Kutipan:

Pemindahan lokasi pertandingan cabor bridge dari Hotel Hermes di Banda Aceh ke Hotel Renggali di Takengon yang dilakukan mendadak atau hanya berselang sekitar dua bulan awalnya mendapat berbagai response negative.
Ini terjadi karena umumnya jarang orang Indonesia yang mengenal Aceh apalagi Takengon, Aceh Tengah yang jaraknya masih harus naik mobil sekitar 8 jam dari Banda Aceh,
Belum lagi banyak beredar berita negative tentang jalan dari Banda Aceh yang disebut rusak parah dan Sepertinya video atau berita tersebut diambil dari berita beberapa tahun yang lalu.
Tukang bridge sebagai orang yang dianggap cukup banyak tahu tentang ini karena akan mewakili Propvinsi Aceh di PON nanti, mendapat pertanyaan yang kadang-kadang cukup menggelikan, seperti “apakah mudah mencari restoran disana” dan “apakah kita bisa mengambil uang dari ATM dengan BCA atau Mandiri”?

Data yang Ditampilkan:

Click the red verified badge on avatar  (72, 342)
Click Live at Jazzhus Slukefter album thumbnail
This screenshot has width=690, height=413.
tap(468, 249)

Yang Harus Dikerjakan:
Jawab pertanyaan berikut berdasarkan kutipan tentang pemindahan lokasi pertandingan bridge di atas.
(a) Ke hotel apa dan di kota mana lokasi pertandingan cabor bridge dipindahkan?
(b) Berapa lama perjalanan dengan mobil dari Banda Aceh ke Takengon?
(c) Provinsi mana yang akan diwakili tukang bridge di PON?

Jawaban Tugas Ini:
(a) Hotel Renggali di Takengon.
(b) Sekitar 8 jam.
(c) Aceh.